Arroyo schleuderte einen Blick der tiefsten Verachtung auf seinen Gefährten und gab nach diesem Abschied, der den Charakter der beiden Banditen unverhüllt zur Schau treten ließ, den Befehl, den drei Gefangenen die Waffen und Pferde, die man ihnen abgenommen hatte, zurückzugeben. Dann fügte er hinzu: »Sechs Reiter sollen aufsitzen und die Flüchtige aufsuchen. Mein Pferd soll ebenfalls gesattelt werden, denn ich will selbst dabei sein. Auch Bocadro kann uns begleiten.

Bocadro rührte keine Lippe, nicht so aber die Frau Arroyos.
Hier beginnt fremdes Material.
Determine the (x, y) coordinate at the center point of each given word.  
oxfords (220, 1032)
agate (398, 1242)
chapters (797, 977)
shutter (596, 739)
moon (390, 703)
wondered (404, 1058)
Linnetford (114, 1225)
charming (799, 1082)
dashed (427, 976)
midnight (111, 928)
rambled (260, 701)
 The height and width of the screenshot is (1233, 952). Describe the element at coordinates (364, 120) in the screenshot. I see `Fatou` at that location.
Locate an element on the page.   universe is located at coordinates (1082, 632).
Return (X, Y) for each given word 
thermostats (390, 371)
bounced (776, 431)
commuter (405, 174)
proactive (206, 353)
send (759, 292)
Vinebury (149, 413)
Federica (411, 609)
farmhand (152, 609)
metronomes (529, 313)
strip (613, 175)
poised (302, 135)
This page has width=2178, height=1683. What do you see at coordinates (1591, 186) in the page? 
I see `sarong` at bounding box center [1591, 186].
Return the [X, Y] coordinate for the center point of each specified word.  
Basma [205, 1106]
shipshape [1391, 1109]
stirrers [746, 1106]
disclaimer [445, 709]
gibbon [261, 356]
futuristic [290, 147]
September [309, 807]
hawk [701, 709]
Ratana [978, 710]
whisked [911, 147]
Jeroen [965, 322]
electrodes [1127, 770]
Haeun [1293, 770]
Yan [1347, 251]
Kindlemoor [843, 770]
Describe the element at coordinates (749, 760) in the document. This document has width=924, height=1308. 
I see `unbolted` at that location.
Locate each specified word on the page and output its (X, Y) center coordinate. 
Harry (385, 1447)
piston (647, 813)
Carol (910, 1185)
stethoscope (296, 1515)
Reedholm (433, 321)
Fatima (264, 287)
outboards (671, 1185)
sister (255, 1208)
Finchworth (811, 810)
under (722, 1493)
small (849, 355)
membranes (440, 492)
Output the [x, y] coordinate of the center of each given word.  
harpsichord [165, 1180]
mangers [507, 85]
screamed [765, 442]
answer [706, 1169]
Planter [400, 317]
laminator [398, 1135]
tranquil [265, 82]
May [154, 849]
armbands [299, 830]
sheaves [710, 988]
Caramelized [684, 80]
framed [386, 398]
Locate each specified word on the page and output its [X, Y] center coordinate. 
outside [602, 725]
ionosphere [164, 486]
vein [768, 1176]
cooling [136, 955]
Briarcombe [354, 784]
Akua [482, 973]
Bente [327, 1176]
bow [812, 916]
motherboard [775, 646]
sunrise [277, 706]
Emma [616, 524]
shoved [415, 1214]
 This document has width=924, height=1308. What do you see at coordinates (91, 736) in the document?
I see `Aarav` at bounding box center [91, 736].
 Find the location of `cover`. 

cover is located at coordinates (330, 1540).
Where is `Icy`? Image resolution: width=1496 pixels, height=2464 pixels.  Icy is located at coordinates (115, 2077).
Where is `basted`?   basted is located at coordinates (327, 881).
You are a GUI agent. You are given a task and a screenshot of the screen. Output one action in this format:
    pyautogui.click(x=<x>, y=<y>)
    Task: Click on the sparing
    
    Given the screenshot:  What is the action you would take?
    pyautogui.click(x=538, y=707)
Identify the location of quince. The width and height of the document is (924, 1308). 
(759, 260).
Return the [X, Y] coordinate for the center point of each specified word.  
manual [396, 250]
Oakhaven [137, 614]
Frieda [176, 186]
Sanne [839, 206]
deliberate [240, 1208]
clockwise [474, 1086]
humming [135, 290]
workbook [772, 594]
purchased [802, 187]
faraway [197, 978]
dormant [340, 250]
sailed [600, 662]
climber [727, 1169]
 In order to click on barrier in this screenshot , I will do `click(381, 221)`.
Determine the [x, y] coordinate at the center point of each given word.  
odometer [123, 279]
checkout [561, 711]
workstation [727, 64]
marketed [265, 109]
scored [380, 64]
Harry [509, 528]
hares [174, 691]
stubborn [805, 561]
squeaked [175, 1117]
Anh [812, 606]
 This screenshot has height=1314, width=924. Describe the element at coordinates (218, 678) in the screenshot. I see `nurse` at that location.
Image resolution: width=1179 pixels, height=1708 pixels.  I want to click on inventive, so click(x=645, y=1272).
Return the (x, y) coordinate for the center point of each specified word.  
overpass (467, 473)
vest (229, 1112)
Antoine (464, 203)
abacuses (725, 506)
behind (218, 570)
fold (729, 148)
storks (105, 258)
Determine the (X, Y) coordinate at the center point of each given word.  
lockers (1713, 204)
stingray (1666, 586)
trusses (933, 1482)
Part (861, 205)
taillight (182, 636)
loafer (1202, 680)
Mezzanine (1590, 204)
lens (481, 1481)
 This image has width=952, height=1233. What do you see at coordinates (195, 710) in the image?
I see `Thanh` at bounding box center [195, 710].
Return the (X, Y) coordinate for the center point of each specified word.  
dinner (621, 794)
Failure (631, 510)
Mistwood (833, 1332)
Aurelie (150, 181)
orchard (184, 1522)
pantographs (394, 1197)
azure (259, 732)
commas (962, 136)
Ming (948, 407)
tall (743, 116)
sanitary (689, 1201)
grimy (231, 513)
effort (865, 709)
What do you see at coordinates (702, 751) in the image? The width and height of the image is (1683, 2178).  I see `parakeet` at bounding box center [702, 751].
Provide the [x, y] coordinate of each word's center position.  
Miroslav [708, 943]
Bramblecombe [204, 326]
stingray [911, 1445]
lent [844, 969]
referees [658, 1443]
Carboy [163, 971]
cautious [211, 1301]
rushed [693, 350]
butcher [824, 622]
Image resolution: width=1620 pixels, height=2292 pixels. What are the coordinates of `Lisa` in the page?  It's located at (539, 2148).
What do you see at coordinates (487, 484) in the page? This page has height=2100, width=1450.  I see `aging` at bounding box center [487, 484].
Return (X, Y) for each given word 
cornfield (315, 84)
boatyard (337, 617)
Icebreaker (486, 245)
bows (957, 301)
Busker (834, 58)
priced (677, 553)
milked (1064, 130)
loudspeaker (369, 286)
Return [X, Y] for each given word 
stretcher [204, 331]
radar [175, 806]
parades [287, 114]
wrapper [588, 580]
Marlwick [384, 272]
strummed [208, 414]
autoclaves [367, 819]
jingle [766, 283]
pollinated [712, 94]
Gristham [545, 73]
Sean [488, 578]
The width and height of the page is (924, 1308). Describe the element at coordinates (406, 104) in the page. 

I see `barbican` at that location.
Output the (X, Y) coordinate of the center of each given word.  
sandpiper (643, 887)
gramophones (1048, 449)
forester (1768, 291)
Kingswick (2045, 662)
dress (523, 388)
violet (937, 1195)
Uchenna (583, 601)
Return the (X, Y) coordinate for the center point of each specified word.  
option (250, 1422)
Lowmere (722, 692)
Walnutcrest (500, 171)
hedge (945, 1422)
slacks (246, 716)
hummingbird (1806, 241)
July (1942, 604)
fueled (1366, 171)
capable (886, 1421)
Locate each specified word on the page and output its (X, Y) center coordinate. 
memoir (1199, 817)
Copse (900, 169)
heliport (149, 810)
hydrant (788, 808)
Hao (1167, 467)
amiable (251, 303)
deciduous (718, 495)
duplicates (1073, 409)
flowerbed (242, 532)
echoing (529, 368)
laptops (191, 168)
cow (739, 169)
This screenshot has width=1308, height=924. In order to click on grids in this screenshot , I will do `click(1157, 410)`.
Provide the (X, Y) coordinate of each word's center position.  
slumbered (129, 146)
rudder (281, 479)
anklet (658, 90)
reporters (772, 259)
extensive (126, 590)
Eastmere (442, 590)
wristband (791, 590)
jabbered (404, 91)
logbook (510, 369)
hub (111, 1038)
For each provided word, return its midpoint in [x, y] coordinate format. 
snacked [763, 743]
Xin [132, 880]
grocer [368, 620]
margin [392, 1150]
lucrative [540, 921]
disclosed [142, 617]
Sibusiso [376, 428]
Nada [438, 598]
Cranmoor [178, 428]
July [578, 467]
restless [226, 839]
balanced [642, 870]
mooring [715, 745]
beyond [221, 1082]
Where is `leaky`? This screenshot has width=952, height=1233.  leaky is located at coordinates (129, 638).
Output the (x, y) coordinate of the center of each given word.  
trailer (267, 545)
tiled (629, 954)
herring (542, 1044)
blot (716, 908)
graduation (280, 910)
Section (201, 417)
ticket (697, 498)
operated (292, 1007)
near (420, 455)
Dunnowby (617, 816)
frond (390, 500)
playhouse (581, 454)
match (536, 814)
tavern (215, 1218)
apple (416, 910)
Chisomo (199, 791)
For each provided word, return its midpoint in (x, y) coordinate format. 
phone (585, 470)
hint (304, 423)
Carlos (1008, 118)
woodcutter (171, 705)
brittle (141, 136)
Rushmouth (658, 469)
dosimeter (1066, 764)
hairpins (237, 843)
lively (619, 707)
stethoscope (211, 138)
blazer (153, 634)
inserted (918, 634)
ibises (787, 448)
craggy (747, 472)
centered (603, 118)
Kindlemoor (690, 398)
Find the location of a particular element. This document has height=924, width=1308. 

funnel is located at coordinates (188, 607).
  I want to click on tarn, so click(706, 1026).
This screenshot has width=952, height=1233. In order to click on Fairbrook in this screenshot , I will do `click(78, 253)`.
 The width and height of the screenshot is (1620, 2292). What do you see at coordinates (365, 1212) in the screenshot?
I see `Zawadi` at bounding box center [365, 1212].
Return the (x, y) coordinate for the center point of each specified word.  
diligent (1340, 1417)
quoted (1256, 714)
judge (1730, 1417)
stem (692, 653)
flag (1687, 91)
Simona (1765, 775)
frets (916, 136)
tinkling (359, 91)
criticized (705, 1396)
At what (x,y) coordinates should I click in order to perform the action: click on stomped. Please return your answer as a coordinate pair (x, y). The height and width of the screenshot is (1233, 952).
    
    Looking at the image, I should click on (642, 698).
»Was hast du mit dieser Landstreicherin zu schaffen?«, fragte sie in gereiztem Ton. »Haben wir nicht das Fass mit den Piastern?«

»Ich habe dir schon gesagt, weshalb ich sie haben muss«, entgegnete Arroyo mit vor Zorn und Begierde flammenden Augen. »Um ein Lösegeld von ihrem Vater zu erpressen. Du bleibst hier, den Schatz zu bewachen. Ich werde gehen«, fügte er mit einem grässlichen Fluch hinzu, »und du wirst es gut heißen, wenn nicht …«

Der Bandit zog den Dolch mit einer so drohenden Gebärde, dass das Weib es nicht wagte, sich seinem Willen zu widersetzen.

Unterdessen beeilten sich Don Cornelio und seine beiden Gefährten, die Hazienda zu verlassen, um den See Ostuta zu erreichen, denn es war zehn Uhr abends und der Mond ging um Mitternacht auf.

Was den unglücklichen Don Fernando betrifft, so dachte niemand daran, ihm die Sorgfalt zu widmen, die sein entsetzlicher Zustand erheischte.

Kehren wir jetzt, ehe wir Don Cornelio zu dem geheimnisvollen See und dem bezauberten Hügel geleiten, zu Gaspar, dem Boten Gertrudis’, seinem Gevatter Juan und dem Obersten Tres-Villas, den wir im Bambusdickicht des Flusses verlassen haben, zurück.